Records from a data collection
===============

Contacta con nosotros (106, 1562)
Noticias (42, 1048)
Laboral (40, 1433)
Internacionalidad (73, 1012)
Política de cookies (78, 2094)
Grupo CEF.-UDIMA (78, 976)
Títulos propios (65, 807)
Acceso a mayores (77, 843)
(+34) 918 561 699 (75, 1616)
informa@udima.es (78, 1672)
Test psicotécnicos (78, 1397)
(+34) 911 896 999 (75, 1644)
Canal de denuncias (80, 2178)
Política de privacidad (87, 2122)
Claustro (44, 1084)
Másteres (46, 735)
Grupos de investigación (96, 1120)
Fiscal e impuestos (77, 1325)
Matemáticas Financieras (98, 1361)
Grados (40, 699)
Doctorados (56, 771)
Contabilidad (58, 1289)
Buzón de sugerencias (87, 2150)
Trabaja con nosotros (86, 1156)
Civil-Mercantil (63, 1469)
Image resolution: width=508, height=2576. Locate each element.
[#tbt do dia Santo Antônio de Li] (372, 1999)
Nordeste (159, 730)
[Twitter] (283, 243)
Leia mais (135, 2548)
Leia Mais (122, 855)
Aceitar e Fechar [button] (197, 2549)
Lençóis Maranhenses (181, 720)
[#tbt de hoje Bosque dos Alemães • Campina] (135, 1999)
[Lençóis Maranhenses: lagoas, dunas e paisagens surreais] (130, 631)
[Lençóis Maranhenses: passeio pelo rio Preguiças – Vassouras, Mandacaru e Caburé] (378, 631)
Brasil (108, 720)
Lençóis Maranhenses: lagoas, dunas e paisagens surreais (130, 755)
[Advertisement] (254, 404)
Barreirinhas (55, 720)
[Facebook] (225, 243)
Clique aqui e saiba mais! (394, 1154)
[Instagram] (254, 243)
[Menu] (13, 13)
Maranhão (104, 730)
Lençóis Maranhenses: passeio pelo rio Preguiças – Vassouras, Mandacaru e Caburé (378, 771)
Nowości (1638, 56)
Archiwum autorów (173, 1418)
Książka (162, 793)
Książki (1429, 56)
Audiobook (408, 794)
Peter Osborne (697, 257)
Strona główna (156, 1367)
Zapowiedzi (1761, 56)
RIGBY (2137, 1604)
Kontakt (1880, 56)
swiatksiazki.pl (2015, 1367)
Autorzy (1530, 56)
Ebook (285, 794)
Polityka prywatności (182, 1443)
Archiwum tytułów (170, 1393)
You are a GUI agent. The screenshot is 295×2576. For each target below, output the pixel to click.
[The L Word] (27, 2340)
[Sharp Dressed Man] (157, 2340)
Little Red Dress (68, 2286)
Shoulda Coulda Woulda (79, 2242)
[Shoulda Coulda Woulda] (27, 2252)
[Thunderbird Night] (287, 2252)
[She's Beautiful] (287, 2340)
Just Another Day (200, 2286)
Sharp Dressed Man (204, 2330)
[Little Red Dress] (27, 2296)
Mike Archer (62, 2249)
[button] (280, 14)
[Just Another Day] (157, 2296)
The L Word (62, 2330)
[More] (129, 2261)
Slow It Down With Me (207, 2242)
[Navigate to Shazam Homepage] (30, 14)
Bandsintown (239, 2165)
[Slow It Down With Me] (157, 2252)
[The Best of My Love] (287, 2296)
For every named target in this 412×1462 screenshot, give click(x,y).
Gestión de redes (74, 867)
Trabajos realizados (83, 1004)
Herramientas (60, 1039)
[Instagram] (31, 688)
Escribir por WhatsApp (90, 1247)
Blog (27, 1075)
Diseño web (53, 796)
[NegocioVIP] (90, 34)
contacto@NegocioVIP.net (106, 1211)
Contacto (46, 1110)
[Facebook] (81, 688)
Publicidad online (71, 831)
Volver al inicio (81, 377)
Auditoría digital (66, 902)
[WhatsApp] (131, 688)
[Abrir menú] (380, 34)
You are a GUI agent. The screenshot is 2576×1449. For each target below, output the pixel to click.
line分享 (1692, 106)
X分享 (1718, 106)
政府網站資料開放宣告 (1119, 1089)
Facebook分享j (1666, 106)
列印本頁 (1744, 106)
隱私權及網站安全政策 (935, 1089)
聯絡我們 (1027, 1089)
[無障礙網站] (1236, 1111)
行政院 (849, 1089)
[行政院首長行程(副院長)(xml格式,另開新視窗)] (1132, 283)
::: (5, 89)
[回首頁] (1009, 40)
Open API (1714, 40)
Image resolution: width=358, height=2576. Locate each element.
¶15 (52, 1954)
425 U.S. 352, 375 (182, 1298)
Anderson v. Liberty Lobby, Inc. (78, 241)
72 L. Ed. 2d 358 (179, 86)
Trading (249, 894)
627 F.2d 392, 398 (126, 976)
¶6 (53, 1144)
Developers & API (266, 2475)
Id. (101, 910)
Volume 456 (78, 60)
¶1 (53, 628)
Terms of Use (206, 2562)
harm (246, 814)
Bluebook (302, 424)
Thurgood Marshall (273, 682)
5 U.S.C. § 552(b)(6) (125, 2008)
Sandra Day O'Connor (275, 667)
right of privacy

===============

Task directions: The expected output is the complete data, repeated exactly.

Written solution:
Contacta con nosotros (106, 1562)
Noticias (42, 1048)
Laboral (40, 1433)
Internacionalidad (73, 1012)
Política de cookies (78, 2094)
Grupo CEF.-UDIMA (78, 976)
Títulos propios (65, 807)
Acceso a mayores (77, 843)
(+34) 918 561 699 (75, 1616)
informa@udima.es (78, 1672)
Test psicotécnicos (78, 1397)
(+34) 911 896 999 (75, 1644)
Canal de denuncias (80, 2178)
Política de privacidad (87, 2122)
Claustro (44, 1084)
Másteres (46, 735)
Grupos de investigación (96, 1120)
Fiscal e impuestos (77, 1325)
Matemáticas Financieras (98, 1361)
Grados (40, 699)
Doctorados (56, 771)
Contabilidad (58, 1289)
Buzón de sugerencias (87, 2150)
Trabaja con nosotros (86, 1156)
Civil-Mercantil (63, 1469)
Image resolution: width=508, height=2576. Locate each element.
[#tbt do dia Santo Antônio de Li] (372, 1999)
Nordeste (159, 730)
[Twitter] (283, 243)
Leia mais (135, 2548)
Leia Mais (122, 855)
Aceitar e Fechar [button] (197, 2549)
Lençóis Maranhenses (181, 720)
[#tbt de hoje Bosque dos Alemães • Campina] (135, 1999)
[Lençóis Maranhenses: lagoas, dunas e paisagens surreais] (130, 631)
[Lençóis Maranhenses: passeio pelo rio Preguiças – Vassouras, Mandacaru e Caburé] (378, 631)
Brasil (108, 720)
Lençóis Maranhenses: lagoas, dunas e paisagens surreais (130, 755)
[Advertisement] (254, 404)
Barreirinhas (55, 720)
[Facebook] (225, 243)
Clique aqui e saiba mais! (394, 1154)
[Instagram] (254, 243)
[Menu] (13, 13)
Maranhão (104, 730)
Lençóis Maranhenses: passeio pelo rio Preguiças – Vassouras, Mandacaru e Caburé (378, 771)
Nowości (1638, 56)
Archiwum autorów (173, 1418)
Książka (162, 793)
Książki (1429, 56)
Audiobook (408, 794)
Peter Osborne (697, 257)
Strona główna (156, 1367)
Zapowiedzi (1761, 56)
RIGBY (2137, 1604)
Kontakt (1880, 56)
swiatksiazki.pl (2015, 1367)
Autorzy (1530, 56)
Ebook (285, 794)
Polityka prywatności (182, 1443)
Archiwum tytułów (170, 1393)
You are a GUI agent. The screenshot is 295×2576. For each target below, output the pixel to click.
[The L Word] (27, 2340)
[Sharp Dressed Man] (157, 2340)
Little Red Dress (68, 2286)
Shoulda Coulda Woulda (79, 2242)
[Shoulda Coulda Woulda] (27, 2252)
[Thunderbird Night] (287, 2252)
[She's Beautiful] (287, 2340)
Just Another Day (200, 2286)
Sharp Dressed Man (204, 2330)
[Little Red Dress] (27, 2296)
Mike Archer (62, 2249)
[button] (280, 14)
[Just Another Day] (157, 2296)
The L Word (62, 2330)
[More] (129, 2261)
Slow It Down With Me (207, 2242)
[Navigate to Shazam Homepage] (30, 14)
Bandsintown (239, 2165)
[Slow It Down With Me] (157, 2252)
[The Best of My Love] (287, 2296)
For every named target in this 412×1462 screenshot, give click(x,y).
Gestión de redes (74, 867)
Trabajos realizados (83, 1004)
Herramientas (60, 1039)
[Instagram] (31, 688)
Escribir por WhatsApp (90, 1247)
Blog (27, 1075)
Diseño web (53, 796)
[NegocioVIP] (90, 34)
contacto@NegocioVIP.net (106, 1211)
Contacto (46, 1110)
[Facebook] (81, 688)
Publicidad online (71, 831)
Volver al inicio (81, 377)
Auditoría digital (66, 902)
[WhatsApp] (131, 688)
[Abrir menú] (380, 34)
You are a GUI agent. The screenshot is 2576×1449. For each target below, output the pixel to click.
line分享 (1692, 106)
X分享 (1718, 106)
政府網站資料開放宣告 (1119, 1089)
Facebook分享j (1666, 106)
列印本頁 (1744, 106)
隱私權及網站安全政策 (935, 1089)
聯絡我們 (1027, 1089)
[無障礙網站] (1236, 1111)
行政院 (849, 1089)
[行政院首長行程(副院長)(xml格式,另開新視窗)] (1132, 283)
::: (5, 89)
[回首頁] (1009, 40)
Open API (1714, 40)
Image resolution: width=358, height=2576. Locate each element.
¶15 (52, 1954)
425 U.S. 352, 375 (182, 1298)
Anderson v. Liberty Lobby, Inc. (78, 241)
72 L. Ed. 2d 358 (179, 86)
Trading (249, 894)
627 F.2d 392, 398 (126, 976)
¶6 (53, 1144)
Developers & API (266, 2475)
Id. (101, 910)
Volume 456 (78, 60)
¶1 (53, 628)
Terms of Use (206, 2562)
harm (246, 814)
Bluebook (302, 424)
Thurgood Marshall (273, 682)
5 U.S.C. § 552(b)(6) (125, 2008)
Sandra Day O'Connor (275, 667)
right of privacy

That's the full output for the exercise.